━━ Source document ━━

David Bratman on January 30, 2012
Charles Dutoit
Charles Dutoit

The Royal Philharmonic Orchestra, as its name might suggest even to someone unfamiliar with it, is from Great Britain. To a concert at Berkeley’s Zellerbach Hall on Saturday, it came with Artistic Director Charles Dutoit, who is Swiss, and guest pianist Jean-Yves Thibaudet, who is French. The music they played was by composers who were German and Hungarian. This mixture might have pleased the eclectic mind of the late Sir Thomas Beecham, the colorful conductor who founded the orchestra in 1946.

The German half of the program was the Symphony No. 1 of Johannes Brahms. This was presented like the granitic slab it is, albeit a slab with interesting coloring and shaping. In their lower registers, the strings interwove their lines with a strong assurance evocative of bands of color running through rock. The confidence of Dutoit’s conducting here, especially when he turned to the right where the lower strings sat, reminded me that earlier in his career he was a violist. Unfortunately, the orchestra’s weakness is a lack of solidity and a harshness of tone to the sound of the violins in their upper register. The brighter tuttis did not always have a completely ideal mixture of sound.

━━━
━━ Records shown ━━

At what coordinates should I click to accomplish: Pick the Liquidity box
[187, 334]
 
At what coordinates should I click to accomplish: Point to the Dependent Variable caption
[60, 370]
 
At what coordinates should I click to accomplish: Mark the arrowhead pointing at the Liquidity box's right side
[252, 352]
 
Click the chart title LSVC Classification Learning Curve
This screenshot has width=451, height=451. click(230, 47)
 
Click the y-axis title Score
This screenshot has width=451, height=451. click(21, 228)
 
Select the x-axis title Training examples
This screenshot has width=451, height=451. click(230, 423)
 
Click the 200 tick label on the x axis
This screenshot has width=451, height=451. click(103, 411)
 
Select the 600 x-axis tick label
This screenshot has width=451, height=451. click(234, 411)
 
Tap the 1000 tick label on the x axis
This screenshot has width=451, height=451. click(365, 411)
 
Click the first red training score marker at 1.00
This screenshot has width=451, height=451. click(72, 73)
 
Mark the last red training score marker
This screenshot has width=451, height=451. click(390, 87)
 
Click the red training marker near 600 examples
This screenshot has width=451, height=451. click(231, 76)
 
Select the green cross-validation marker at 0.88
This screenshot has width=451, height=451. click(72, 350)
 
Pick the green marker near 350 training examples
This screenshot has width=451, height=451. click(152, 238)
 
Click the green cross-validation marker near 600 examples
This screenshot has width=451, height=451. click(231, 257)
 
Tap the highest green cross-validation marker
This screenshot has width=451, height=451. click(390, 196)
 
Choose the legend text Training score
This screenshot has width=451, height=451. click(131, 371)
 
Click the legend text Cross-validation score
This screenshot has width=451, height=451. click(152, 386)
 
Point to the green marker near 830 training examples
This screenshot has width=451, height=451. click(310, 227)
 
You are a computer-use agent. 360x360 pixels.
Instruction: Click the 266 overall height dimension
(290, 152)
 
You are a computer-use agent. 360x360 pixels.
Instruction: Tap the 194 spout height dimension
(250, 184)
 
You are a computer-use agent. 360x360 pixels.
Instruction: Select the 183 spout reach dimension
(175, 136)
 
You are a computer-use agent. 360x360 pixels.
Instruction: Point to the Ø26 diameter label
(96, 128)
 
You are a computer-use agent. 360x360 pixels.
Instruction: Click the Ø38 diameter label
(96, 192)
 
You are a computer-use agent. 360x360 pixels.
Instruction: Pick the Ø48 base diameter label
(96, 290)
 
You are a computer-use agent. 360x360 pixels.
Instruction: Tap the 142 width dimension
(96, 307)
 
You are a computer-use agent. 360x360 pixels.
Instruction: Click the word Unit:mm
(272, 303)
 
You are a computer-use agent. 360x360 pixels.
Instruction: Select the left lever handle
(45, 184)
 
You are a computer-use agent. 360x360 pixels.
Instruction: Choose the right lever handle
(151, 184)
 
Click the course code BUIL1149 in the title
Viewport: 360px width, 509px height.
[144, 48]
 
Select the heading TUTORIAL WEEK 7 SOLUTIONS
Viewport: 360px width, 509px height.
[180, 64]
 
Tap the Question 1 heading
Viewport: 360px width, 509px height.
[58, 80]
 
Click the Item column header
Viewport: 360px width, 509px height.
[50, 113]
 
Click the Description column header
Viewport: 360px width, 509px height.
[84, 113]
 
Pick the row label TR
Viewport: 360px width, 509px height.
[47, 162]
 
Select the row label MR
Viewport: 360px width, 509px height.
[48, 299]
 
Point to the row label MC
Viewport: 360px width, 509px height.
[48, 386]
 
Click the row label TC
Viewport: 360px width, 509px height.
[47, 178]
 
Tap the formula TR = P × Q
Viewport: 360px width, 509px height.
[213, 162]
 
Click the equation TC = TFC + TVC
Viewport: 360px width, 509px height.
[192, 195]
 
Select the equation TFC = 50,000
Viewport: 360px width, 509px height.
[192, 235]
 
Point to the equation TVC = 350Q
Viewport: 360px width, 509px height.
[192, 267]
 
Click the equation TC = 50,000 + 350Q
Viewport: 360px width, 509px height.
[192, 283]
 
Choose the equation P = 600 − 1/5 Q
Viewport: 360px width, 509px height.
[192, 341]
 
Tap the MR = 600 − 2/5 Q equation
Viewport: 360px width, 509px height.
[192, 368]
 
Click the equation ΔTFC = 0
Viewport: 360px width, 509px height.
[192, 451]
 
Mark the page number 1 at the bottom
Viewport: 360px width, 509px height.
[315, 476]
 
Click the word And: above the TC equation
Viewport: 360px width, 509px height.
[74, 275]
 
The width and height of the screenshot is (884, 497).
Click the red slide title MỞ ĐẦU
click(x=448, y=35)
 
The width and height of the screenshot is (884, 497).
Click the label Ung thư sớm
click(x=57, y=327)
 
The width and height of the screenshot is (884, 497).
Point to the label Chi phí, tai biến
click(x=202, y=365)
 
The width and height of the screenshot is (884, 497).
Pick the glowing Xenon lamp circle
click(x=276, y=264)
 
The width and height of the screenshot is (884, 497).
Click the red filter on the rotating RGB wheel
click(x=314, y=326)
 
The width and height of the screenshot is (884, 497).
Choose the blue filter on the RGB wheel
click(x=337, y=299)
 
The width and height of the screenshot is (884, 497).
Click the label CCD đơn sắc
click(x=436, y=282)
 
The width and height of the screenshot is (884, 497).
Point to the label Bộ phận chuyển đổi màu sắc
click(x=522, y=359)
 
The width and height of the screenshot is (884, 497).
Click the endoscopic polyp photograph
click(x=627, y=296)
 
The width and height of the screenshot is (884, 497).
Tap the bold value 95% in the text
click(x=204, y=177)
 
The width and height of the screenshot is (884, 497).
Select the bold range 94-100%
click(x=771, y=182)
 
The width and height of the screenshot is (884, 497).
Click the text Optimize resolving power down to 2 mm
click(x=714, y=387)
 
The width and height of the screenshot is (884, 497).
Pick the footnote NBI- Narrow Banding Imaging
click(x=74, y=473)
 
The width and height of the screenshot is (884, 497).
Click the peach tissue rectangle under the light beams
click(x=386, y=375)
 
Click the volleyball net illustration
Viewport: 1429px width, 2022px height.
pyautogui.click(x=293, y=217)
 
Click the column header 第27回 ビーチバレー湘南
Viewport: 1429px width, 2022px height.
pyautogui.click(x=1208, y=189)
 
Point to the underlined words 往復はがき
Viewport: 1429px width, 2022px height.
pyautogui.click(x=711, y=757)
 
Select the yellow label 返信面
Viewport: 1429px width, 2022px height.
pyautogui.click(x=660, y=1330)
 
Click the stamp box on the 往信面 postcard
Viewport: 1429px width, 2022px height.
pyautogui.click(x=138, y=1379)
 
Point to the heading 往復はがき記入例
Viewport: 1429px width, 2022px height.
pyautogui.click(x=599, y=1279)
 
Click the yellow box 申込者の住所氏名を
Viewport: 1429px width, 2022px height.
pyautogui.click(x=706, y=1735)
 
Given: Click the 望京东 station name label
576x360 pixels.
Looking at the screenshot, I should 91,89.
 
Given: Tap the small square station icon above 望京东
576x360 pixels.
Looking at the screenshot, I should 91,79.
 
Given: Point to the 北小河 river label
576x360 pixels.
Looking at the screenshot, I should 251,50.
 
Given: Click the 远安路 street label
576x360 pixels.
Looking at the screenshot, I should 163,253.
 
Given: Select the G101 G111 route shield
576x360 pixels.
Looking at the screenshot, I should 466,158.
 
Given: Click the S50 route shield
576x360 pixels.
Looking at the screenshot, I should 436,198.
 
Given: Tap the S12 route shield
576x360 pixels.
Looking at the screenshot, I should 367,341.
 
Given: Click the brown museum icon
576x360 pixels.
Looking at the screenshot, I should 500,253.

━━━

_What is asked_:
Write the next part of the concert review, picking up right after its final sentence. The records are from a different source than the concert review.

_In response_:
The wind ensemble at moments merged with the strings, and at others stood out separately. There are some highly distinctive players here, not deficient; they just take some getting used to. The sound of the horns is watery — backup from the brass helped a lot — and the oboes are individualistic and quacky. Both features might actually do well in certain pieces of French music. They’re much more unusual to hear in Brahms.

Jean-Yves Thibaudet
Jean-Yves Thibaudet

I prefer, though, to forget that and think of this performance for those strong lower lines of the strings, and for Dutoit’s shaping of the work as a whole, always lean and flowing, and comprehensible in scale, despite its size and heft.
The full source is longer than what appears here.